On Wednesday Melbourne's air quality eased slightly to a category of "very poor", but with bushfires still ravaging parts of the state the air in regional areas will remain "moderate to hazardous".
Environment Protection Authority Victoria (EPA) has advised people to stay indoors where possible, and to wear P2 face masks when outside.
However, the country's leading Indigenous research centre Lowitja Institute has concerns about the accessibility of P2 masks to the Indigenous community, and has proposed they be added to the Close the Gap Pharmaceutical Benefits Scheme (PBS).
"Unfortunately what we've seen, because there haven't been many preventative strategies or thinking around this crisis, we're seeing that a lot of communities actually can't buy them over the counter," Lowitja Institute CEO Janine Mohamed said.
"We're undeniably the most vulnerable in terms of access to healthcare services... so this would be a great way for the PBS to actually put [P2 masks] on the scheme for Aboriginal and Torres Strait Islander peoples."
Concerns about housing
Advice to stay indoors also comes with issues for many in the community.
Access to proper housing and infrastructure is an ongoing challenge, something Ms Mohamed said is exacerbated in the current climate.
"There's a real lack of housing that's able to meet the needs of Aboriginal and Torres Strait Islander people," Ms Mohamed said.
"We haven't seen the consequences of this yet, and our government really needs to sit down at a COAG level and think about considered planning, and a future response to the consequences of climate change."
In the meantime, Ms Mohamed has encouraged the community to follow expert advice, and to look out for vulnerable people such as Elders, children, and family members who don't have access to a safe home.
"We know a lot of our families don't have air-conditioning because of our low socio-economic status, but of course families will get together and get into the same house that's got the air conditioning."

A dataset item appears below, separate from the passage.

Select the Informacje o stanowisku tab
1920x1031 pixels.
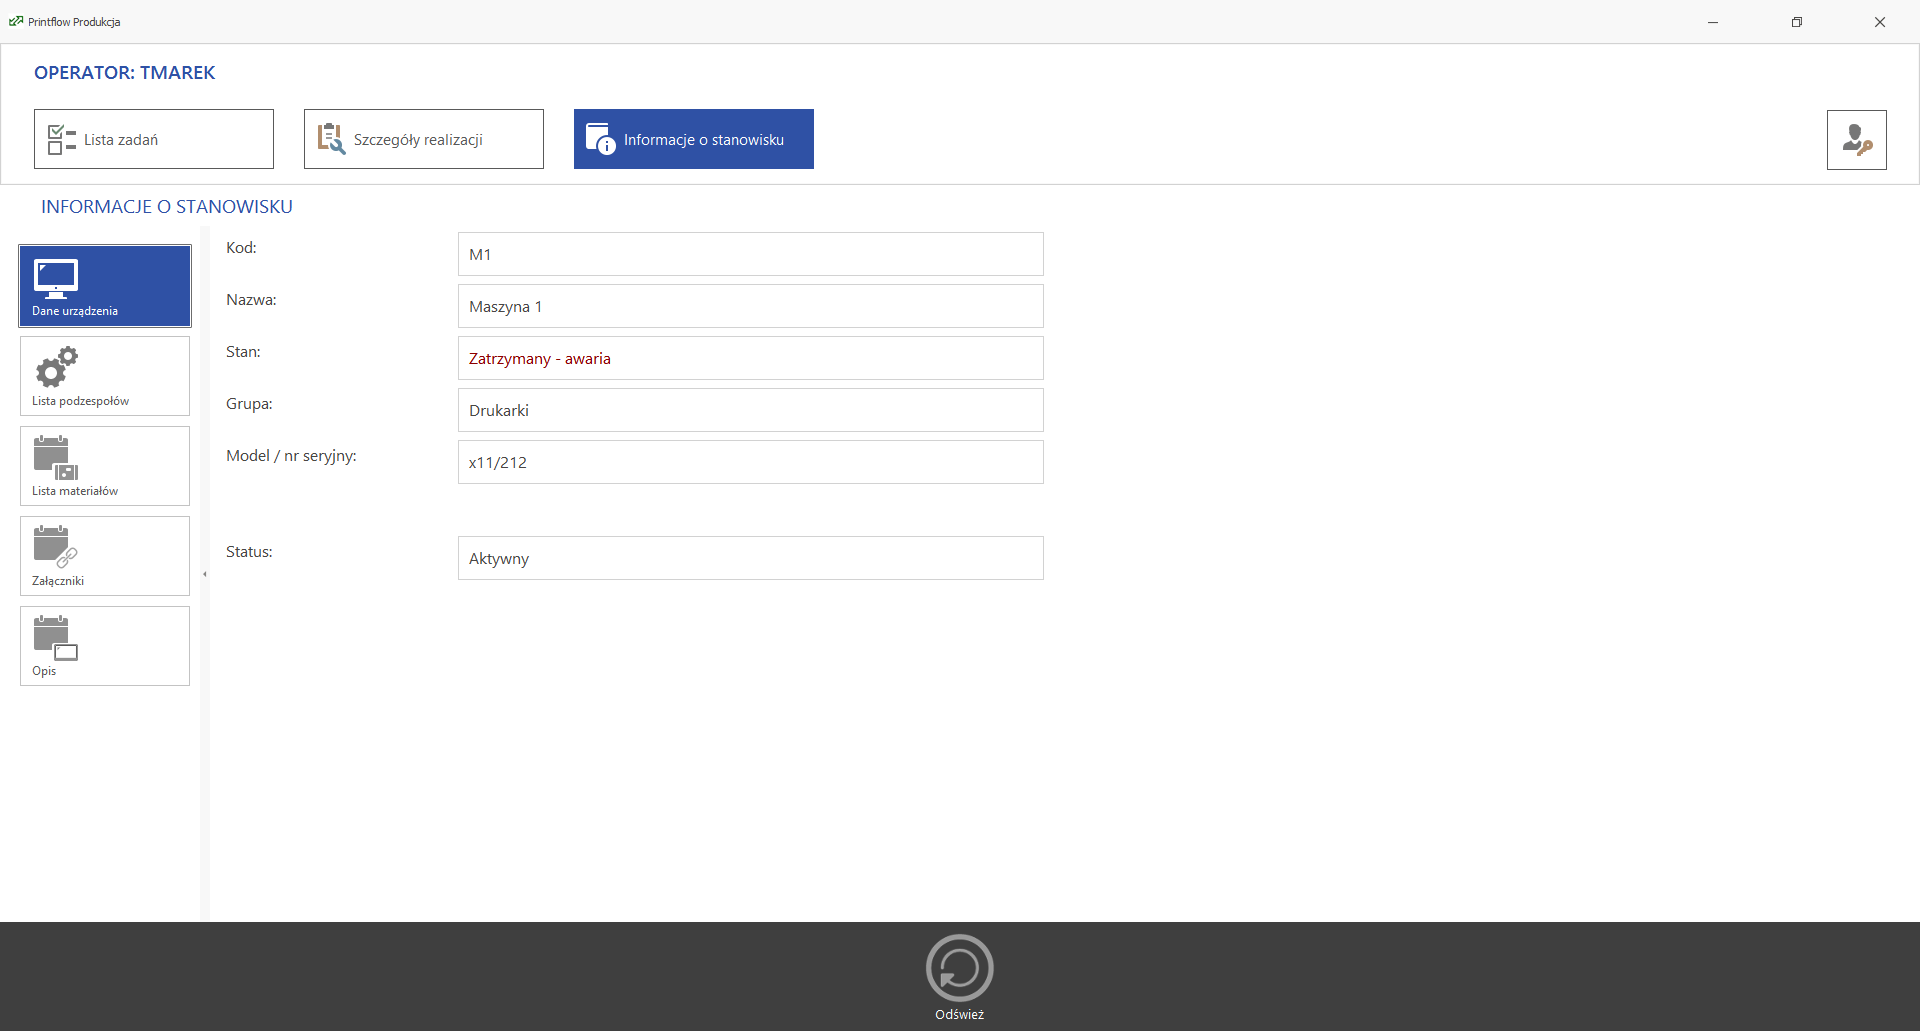tap(693, 139)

Community rallies to distribute P2 masks
Over the past few weeks community members have rallied together to support people sleeping rough.
Fundraisers and online-call outs for P2 masks have been shared widely on Twitter, with concern that information about staying safe is not reaching - or useless - to those most vulnerable.

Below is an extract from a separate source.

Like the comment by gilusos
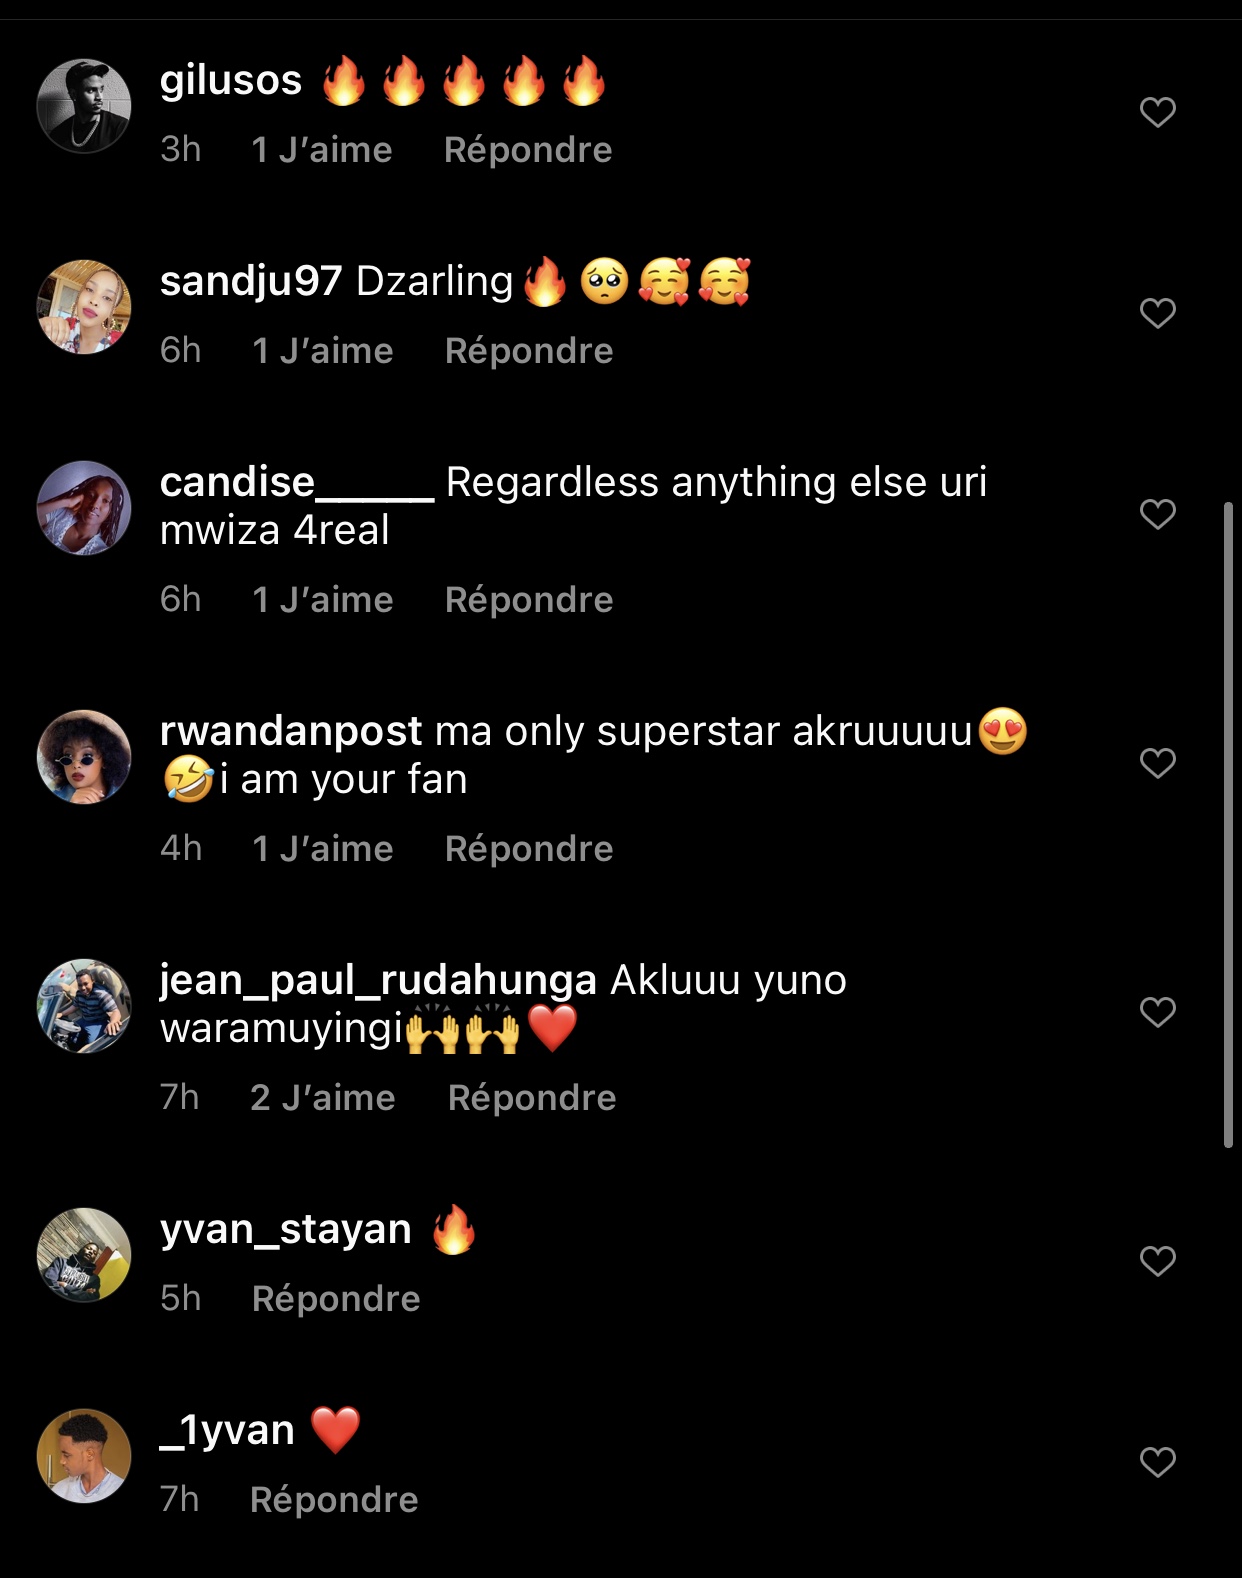1242x1578 pixels. (1157, 112)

Rough sleepers can access free indoor pool passes and movie tickets from the City of Melbourne, and the Council for Homeless Persons has compiled a list of additional resources available here.
With so little information on the long-term health impacts of exposure to bush fire smoke, some of Australia's top pollution experts have proposed a major study to clear to the air. The team of researchers will investigate the health consequences of this bush fire season.